As a starting point, we recommend creating a dedicated Single-Replica Container Group (SRCG) for each simulation task on SaladCloud. This setup is easy to launch and works well for larger simulations—spanning tens of hours or multiple days. Task-specific configurations, such as the number of steps, chunking intervals, and input/output paths in cloud storage—can be passed to the instance via environment variables. While tasks are briefly paused during node reallocation after interruptions, our testing across a large number of samples shows that total downtime remains under 4% of the overall runtime. On the other hand, if you’re running a large number of simulation tasks—a job queue becomes essential to ensure efficiency and scalability. Systems like GCP Pub/Sub, AWS SQS, Salad Kelpie, or custom solutions using Redis or Kafka can be used to distribute jobs (task-specific configurations) across a pool of Salad nodes. If a node fails during job execution, the job queue ensures the job is retried immediately on another available node. You can further implement autoscaling by monitoring the number of available jobs in the queue and dynamically adjusting the number of Salad nodes. This approach ensures that your target number of tasks is completed within a defined timeframe, while also allowing cost control during periods of lower demand. This guide focuses on the SRCG-based approach. A separate guide will cover job queue integration.

Chunking Large Simulations

To demonstrate how to split a GROMACS simulation into chunks, consider the following example.
gmx mdrun \                        # Run GROMACS
  -nb gpu \                        # Use GPU for non-bonded force calculations
  -pme gpu \                       # Use GPU for Particle-Mesh Ewald (PME) calculations
  -bonded gpu \                    # Use GPU for bonded interactions
  -update gpu \                    # Use GPU to update particle positions and velocities
  -ntmpi 1 \                       # Number of MPI ranks (parallel processes)

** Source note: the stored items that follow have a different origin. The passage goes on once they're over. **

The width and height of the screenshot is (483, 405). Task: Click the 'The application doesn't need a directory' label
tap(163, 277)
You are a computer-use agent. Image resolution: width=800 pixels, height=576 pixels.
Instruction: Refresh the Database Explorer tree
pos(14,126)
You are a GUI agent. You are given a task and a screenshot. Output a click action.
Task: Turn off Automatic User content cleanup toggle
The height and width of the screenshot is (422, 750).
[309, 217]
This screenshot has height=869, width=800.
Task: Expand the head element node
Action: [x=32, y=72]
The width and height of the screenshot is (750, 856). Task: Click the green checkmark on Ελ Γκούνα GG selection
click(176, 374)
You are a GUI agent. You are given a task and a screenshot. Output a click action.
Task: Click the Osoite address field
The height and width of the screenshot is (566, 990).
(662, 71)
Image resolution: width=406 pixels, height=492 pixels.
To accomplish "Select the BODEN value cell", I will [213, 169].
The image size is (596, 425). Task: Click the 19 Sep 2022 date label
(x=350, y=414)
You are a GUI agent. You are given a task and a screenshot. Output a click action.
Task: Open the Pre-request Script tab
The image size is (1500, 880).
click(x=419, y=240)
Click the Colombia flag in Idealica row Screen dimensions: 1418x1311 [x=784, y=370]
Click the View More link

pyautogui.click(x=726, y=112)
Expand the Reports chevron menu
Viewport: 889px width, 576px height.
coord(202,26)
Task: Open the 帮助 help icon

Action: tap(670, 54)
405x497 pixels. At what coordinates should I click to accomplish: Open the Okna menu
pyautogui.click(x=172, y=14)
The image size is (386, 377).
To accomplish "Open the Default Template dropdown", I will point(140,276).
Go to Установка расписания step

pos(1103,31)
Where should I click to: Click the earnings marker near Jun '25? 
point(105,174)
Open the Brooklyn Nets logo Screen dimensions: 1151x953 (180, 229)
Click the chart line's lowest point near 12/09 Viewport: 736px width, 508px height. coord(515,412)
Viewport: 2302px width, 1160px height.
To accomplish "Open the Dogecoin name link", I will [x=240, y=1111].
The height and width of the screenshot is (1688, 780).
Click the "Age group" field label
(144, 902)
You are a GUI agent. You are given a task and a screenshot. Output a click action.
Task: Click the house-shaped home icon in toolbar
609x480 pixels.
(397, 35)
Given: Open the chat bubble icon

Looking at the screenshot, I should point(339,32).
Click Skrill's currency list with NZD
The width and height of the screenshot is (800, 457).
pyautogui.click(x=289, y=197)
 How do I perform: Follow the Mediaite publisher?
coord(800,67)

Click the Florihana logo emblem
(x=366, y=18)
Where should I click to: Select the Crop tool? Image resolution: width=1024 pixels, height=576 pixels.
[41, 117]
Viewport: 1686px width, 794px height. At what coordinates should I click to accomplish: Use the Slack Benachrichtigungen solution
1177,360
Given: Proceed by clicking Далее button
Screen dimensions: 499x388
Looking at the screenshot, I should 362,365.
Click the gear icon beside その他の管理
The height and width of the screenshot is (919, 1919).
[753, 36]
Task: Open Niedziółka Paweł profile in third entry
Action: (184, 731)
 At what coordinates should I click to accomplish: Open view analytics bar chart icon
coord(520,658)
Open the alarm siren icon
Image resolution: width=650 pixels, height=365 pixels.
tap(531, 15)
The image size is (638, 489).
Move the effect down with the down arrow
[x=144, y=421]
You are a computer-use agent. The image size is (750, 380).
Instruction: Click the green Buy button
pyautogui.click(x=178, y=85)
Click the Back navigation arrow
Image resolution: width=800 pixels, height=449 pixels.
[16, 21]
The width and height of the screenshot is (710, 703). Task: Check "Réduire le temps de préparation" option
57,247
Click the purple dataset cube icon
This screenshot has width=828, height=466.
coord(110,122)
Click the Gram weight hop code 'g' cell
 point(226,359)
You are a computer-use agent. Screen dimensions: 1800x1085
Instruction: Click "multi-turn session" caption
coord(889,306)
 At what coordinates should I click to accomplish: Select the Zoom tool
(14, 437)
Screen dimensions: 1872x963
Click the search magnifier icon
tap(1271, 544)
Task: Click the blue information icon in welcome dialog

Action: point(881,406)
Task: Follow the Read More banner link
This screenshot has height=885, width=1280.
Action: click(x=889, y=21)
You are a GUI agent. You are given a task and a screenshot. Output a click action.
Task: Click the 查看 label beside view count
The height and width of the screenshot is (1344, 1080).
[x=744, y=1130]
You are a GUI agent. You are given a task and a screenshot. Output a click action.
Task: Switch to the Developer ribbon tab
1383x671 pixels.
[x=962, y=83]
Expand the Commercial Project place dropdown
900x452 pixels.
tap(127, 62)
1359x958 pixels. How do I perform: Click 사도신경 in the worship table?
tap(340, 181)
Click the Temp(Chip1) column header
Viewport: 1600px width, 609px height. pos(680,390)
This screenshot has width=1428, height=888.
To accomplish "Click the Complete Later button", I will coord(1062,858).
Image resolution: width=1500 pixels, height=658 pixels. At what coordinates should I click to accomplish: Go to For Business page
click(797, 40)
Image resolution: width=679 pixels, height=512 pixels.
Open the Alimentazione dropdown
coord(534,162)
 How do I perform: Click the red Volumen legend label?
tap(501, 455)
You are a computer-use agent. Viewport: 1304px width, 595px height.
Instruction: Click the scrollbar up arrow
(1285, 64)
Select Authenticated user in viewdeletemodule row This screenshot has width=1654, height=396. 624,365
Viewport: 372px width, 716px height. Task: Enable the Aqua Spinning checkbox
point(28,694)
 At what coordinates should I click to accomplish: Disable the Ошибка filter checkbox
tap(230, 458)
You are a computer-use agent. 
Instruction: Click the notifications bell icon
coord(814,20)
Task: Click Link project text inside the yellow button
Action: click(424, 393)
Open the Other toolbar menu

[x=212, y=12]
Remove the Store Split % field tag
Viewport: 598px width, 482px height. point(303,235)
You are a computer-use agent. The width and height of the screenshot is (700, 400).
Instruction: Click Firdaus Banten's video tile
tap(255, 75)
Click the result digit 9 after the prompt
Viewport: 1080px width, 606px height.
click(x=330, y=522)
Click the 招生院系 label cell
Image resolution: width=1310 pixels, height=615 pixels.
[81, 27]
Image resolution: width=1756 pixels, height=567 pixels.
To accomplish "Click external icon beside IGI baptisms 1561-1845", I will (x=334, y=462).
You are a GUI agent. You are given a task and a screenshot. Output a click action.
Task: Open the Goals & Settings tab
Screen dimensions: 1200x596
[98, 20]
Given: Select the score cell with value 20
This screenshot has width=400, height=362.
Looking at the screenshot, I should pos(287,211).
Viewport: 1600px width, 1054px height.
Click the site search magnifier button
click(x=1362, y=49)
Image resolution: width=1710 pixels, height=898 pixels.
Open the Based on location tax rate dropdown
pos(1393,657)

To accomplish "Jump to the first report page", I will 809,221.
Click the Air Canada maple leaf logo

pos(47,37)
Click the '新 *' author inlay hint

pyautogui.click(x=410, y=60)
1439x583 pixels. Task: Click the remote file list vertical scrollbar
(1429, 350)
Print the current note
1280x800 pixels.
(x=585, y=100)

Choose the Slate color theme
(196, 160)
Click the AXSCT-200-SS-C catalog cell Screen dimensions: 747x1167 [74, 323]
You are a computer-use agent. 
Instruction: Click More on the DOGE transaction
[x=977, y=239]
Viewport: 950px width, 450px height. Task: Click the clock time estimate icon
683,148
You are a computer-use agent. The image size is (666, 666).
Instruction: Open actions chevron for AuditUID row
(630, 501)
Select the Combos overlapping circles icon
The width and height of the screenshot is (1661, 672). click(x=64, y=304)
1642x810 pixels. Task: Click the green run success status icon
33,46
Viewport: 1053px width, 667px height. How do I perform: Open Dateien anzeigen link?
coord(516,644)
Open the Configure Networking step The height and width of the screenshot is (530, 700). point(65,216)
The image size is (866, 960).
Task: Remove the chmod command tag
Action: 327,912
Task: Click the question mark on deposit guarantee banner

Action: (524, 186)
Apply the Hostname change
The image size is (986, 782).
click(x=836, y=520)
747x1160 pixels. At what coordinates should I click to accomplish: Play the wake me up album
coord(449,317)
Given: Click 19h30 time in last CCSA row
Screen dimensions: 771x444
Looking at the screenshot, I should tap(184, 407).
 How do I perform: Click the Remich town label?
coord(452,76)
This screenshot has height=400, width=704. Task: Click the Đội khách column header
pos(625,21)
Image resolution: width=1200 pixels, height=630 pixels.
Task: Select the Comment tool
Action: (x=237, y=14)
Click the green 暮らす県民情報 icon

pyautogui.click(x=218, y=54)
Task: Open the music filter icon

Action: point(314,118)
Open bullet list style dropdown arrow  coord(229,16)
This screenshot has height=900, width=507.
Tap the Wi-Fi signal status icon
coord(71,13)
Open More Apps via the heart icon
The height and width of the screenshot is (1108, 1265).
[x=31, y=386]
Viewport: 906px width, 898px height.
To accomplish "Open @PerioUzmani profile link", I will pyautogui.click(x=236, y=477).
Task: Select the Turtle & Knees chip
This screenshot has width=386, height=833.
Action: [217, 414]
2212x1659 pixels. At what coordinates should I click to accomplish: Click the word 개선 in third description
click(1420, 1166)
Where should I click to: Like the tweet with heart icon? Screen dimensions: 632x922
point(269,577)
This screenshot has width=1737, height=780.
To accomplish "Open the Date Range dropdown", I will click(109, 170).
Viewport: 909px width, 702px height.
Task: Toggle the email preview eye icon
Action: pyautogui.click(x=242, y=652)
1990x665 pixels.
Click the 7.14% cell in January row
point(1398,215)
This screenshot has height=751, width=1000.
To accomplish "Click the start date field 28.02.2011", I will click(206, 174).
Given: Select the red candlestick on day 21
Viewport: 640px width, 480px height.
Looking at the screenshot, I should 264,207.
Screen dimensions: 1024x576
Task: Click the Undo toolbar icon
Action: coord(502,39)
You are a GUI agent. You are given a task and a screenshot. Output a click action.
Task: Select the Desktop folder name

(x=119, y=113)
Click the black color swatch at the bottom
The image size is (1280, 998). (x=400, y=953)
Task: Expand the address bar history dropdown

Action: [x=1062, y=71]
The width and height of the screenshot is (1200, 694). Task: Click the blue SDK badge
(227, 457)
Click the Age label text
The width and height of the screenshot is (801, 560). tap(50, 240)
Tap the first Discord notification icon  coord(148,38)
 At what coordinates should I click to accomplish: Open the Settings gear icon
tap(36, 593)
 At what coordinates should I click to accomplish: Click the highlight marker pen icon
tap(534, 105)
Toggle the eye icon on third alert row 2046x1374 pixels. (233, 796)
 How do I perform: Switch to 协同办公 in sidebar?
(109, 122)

  -ntomp 8 \                       # Number of OpenMP threads per rank
  -pin on \                        # Enable thread pinning (better performance on some systems)
  -pinstride 1 \                   # Set pinning stride (1 = consecutive cores)
  -s j1.tpr \                      # Input run file (TPR format)
  -deffnm j1 \                     # Base name for output files (e.g., j1.log, j1.trr, j1.edr, etc.)
  -nsteps 200000                   # Total number of steps to run
This command runs a 200,000-step GPU-accelerated simulation using the system defined in the j1.tpr file. It uses a single MPI rank and 8 OpenMP threads, with j1 as the default filename prefix for all output files. All major components of the simulation—non-bonded interactions, PME, bonded interactions, and integration—are offloaded to the GPU. CPU threads are pinned to specific cores to ensure consistent performance. Let’s take a closer look at the input, checkpoint and output files generated by the simulation.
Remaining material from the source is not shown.